Des images de l'interrogatoire de son client ont été diffusées par plusieurs chaînes de télévision russes. "J'ai perdu mes repères et je ne me suis pas rendu compte que j'entrais sur la piste de décollage, donc on peut considérer que j'y suis entré", y raconte le conducteur, qui n'aurait "pratiquement pas vu ou entendu" l'avion se diriger sur lui.

Un contrôleur aérien stagiaire en cause dans l'accident ?
Une source travaillant à l'aéroport russe de Vnoukovo, où a eu lieu l'accident, a affirmé à l'AFP que le contrôleur aérien en charge du décollage de l'avion transportant le patron de Total était "une jeune fille qui avait été embauchée en août". Il s'agirait d'une "stagiaire" tout juste sortie de l'Ecole supérieure de l'Aviation d'Oulianovsk, selon les médias russes.

Quelles sont les autres victimes ?
Outre Christophe de Margerie, les trois membres d'équipage présents à bord du jet privé de la compagnie française Unijet ont également trouvé la mort dans l'accident : un hôtesse de l'air russe, un copilote et un pilote français. Ce dernier, Yann Pican, 45 ans, vivait à Senlis dans l'Oise, rapporte le Courrier Picard citant Oise Hebdo.

Le patron de Total était le seul passager à bord. "Il voyage parfois seul mais ce n'est pas une habitude. Lorsqu'il prend l'avion seul, il est accueilli à l'aéroport par le personnel de la filiale russe", précise-t-on du côté du groupe pétrolier.
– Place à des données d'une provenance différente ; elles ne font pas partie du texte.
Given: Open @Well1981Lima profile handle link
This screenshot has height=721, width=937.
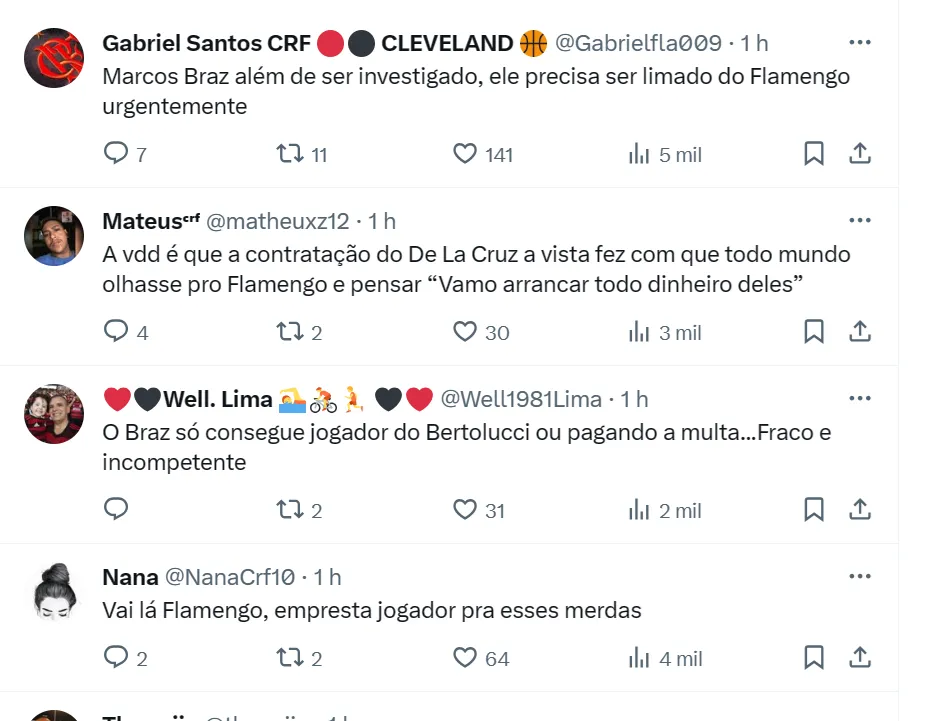Looking at the screenshot, I should pos(521,399).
La justice française peut-elle s'emparer du dossier ?
Tout dépend des personnes mises en cause et des faits reprochés. D'après l' article 689-7 du code de procédure pénale, les juridictions françaises peuvent poursuivre et juger "toute personne qui s'est rendue coupable, à l'aide d'un dispositif matériel, d'une substance ou d'une arme (...) d'actes illicites de violence dans les aéroports servant à l'aviation civile internationale". Reste à établir les responsabilités des employés de l'aéroport et du pilote dans cette affaire.